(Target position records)
● ● ● ●

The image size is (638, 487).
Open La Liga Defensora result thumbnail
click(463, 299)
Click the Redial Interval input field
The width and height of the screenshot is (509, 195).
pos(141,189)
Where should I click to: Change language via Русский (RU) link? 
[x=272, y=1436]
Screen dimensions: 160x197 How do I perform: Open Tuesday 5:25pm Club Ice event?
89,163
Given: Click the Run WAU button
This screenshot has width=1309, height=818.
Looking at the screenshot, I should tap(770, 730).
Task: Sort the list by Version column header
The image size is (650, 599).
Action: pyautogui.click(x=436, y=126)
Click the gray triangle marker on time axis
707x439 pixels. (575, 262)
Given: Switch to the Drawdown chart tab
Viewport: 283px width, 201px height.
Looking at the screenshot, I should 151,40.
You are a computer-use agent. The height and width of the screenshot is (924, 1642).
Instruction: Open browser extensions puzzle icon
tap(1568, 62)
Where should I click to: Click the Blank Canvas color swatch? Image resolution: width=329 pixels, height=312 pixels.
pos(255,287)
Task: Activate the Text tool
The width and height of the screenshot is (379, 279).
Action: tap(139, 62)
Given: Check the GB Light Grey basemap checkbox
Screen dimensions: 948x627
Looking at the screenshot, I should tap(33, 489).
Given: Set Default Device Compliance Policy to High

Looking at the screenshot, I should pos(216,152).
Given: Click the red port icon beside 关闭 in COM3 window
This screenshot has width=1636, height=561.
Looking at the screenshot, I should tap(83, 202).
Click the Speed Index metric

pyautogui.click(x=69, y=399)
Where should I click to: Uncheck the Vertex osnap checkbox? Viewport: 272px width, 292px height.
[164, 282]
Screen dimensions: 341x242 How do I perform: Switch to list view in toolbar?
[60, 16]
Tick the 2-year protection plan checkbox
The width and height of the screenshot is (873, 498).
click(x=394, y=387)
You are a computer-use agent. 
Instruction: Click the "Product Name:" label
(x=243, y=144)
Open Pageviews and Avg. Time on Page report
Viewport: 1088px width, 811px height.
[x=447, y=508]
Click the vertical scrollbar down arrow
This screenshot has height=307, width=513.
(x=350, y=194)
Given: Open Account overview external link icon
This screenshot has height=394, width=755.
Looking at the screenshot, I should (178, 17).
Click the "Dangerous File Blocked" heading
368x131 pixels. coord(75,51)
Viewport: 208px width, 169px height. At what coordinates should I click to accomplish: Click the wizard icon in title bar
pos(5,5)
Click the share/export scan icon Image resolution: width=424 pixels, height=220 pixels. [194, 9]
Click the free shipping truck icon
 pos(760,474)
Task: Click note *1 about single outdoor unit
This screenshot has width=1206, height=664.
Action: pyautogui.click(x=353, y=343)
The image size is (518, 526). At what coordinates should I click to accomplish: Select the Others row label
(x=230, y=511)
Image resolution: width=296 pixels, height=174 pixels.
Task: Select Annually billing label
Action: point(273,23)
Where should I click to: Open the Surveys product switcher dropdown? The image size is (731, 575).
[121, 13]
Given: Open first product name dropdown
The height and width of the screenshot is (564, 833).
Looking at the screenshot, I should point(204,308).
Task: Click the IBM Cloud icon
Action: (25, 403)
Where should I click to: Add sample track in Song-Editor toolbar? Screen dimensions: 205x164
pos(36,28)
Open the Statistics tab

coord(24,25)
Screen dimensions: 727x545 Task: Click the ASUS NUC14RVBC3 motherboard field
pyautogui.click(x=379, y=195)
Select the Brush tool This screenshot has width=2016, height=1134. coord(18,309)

● ● ● ●

## What you need to do
Update the rows above by changing each "Where should I click to" to "Where do I click to", keeping every other part the same.

## Right answer
The image size is (638, 487).
Open La Liga Defensora result thumbnail
click(463, 299)
Click the Redial Interval input field
The width and height of the screenshot is (509, 195).
pos(141,189)
Where do I click to: Change language via Русский (RU) link? 
[x=272, y=1436]
Screen dimensions: 160x197 How do I perform: Open Tuesday 5:25pm Club Ice event?
89,163
Given: Click the Run WAU button
This screenshot has width=1309, height=818.
Looking at the screenshot, I should tap(770, 730).
Task: Sort the list by Version column header
The image size is (650, 599).
Action: pyautogui.click(x=436, y=126)
Click the gray triangle marker on time axis
707x439 pixels. (575, 262)
Given: Switch to the Drawdown chart tab
Viewport: 283px width, 201px height.
Looking at the screenshot, I should 151,40.
You are a computer-use agent. The height and width of the screenshot is (924, 1642).
Instruction: Open browser extensions puzzle icon
tap(1568, 62)
Where do I click to: Click the Blank Canvas color swatch? Image resolution: width=329 pixels, height=312 pixels.
pos(255,287)
Task: Activate the Text tool
The width and height of the screenshot is (379, 279).
Action: tap(139, 62)
Given: Check the GB Light Grey basemap checkbox
Screen dimensions: 948x627
Looking at the screenshot, I should tap(33, 489).
Given: Set Default Device Compliance Policy to High

Looking at the screenshot, I should pos(216,152).
Given: Click the red port icon beside 关闭 in COM3 window
This screenshot has width=1636, height=561.
Looking at the screenshot, I should tap(83, 202).
Click the Speed Index metric

pyautogui.click(x=69, y=399)
Where do I click to: Uncheck the Vertex osnap checkbox? Viewport: 272px width, 292px height.
[164, 282]
Screen dimensions: 341x242 How do I perform: Switch to list view in toolbar?
[60, 16]
Tick the 2-year protection plan checkbox
The width and height of the screenshot is (873, 498).
click(x=394, y=387)
You are a computer-use agent. 
Instruction: Click the "Product Name:" label
(x=243, y=144)
Open Pageviews and Avg. Time on Page report
Viewport: 1088px width, 811px height.
[x=447, y=508]
Click the vertical scrollbar down arrow
This screenshot has height=307, width=513.
(x=350, y=194)
Given: Open Account overview external link icon
This screenshot has height=394, width=755.
Looking at the screenshot, I should (178, 17).
Click the "Dangerous File Blocked" heading
368x131 pixels. coord(75,51)
Viewport: 208px width, 169px height. At what coordinates should I click to accomplish: Click the wizard icon in title bar
pos(5,5)
Click the share/export scan icon Image resolution: width=424 pixels, height=220 pixels. [194, 9]
Click the free shipping truck icon
 pos(760,474)
Task: Click note *1 about single outdoor unit
This screenshot has width=1206, height=664.
Action: pyautogui.click(x=353, y=343)
The image size is (518, 526). At what coordinates should I click to accomplish: Select the Others row label
(x=230, y=511)
Image resolution: width=296 pixels, height=174 pixels.
Task: Select Annually billing label
Action: point(273,23)
Where do I click to: Open the Surveys product switcher dropdown? The image size is (731, 575).
[121, 13]
Given: Open first product name dropdown
The height and width of the screenshot is (564, 833).
Looking at the screenshot, I should point(204,308).
Task: Click the IBM Cloud icon
Action: (25, 403)
Where do I click to: Add sample track in Song-Editor toolbar? Screen dimensions: 205x164
pos(36,28)
Open the Statistics tab

coord(24,25)
Screen dimensions: 727x545 Task: Click the ASUS NUC14RVBC3 motherboard field
pyautogui.click(x=379, y=195)
Select the Brush tool This screenshot has width=2016, height=1134. coord(18,309)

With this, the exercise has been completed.